Kubernetes app discovery : be able to filter on annotations

[mtparet]

What would you like Teleport to do?

We can filter applications (ie: kubernetes services) on labels but not on annotations although most helm chart offer customization of annotations but not often labels.

    # Matchers for discovering services inside Kubernetes clusters and exposing them as Teleport apps
    # When the `kubernetes` value is set, the `discovery_group` parameter is mandatory and should be set to
    # the name of Kubernetes cluster where the discovery service is running.
    kubernetes:
      # Type of services to discover. Currently, only "app" is supported. Default value is `["app"]`
    - types: ["app"]
      # List of namespaces of the Kubernetes cluster to search in. Default value is `*` to search all namespaces.
      namespaces: ["test", "staging"]
      # List of Kubernetes labels to match when the Discovery service queries Kubernetes cluster services.
      # Default value is `*`: `*` to match any labels.
      labels:
        "purpose": "monitoring"
        "department": "security"
      annotations: <- the filter key we want to add
        "teleport-apps": "enabled"

What problem does this solve?

Be able to activate kubernetes app discover, it exposes too many applications for now and we cannot filter these correctly without using filters on annotations.

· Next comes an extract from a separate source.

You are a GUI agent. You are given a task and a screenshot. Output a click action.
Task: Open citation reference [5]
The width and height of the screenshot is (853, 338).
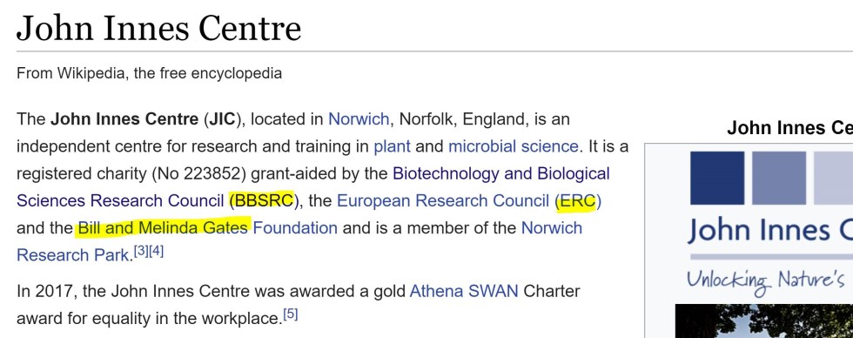click(291, 315)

If a workaround exists, please include it.

Manually define applications but it's painful.

[zmb3]

In #36394 a teleport.dev/ignore annotation was added that may help you to filter out apps you don't want to discover.

[mtparet]

Ignore will not really work correctly for us because it means we have to add it to hundred services and we have to continuously monitor new services to add these annotations on these.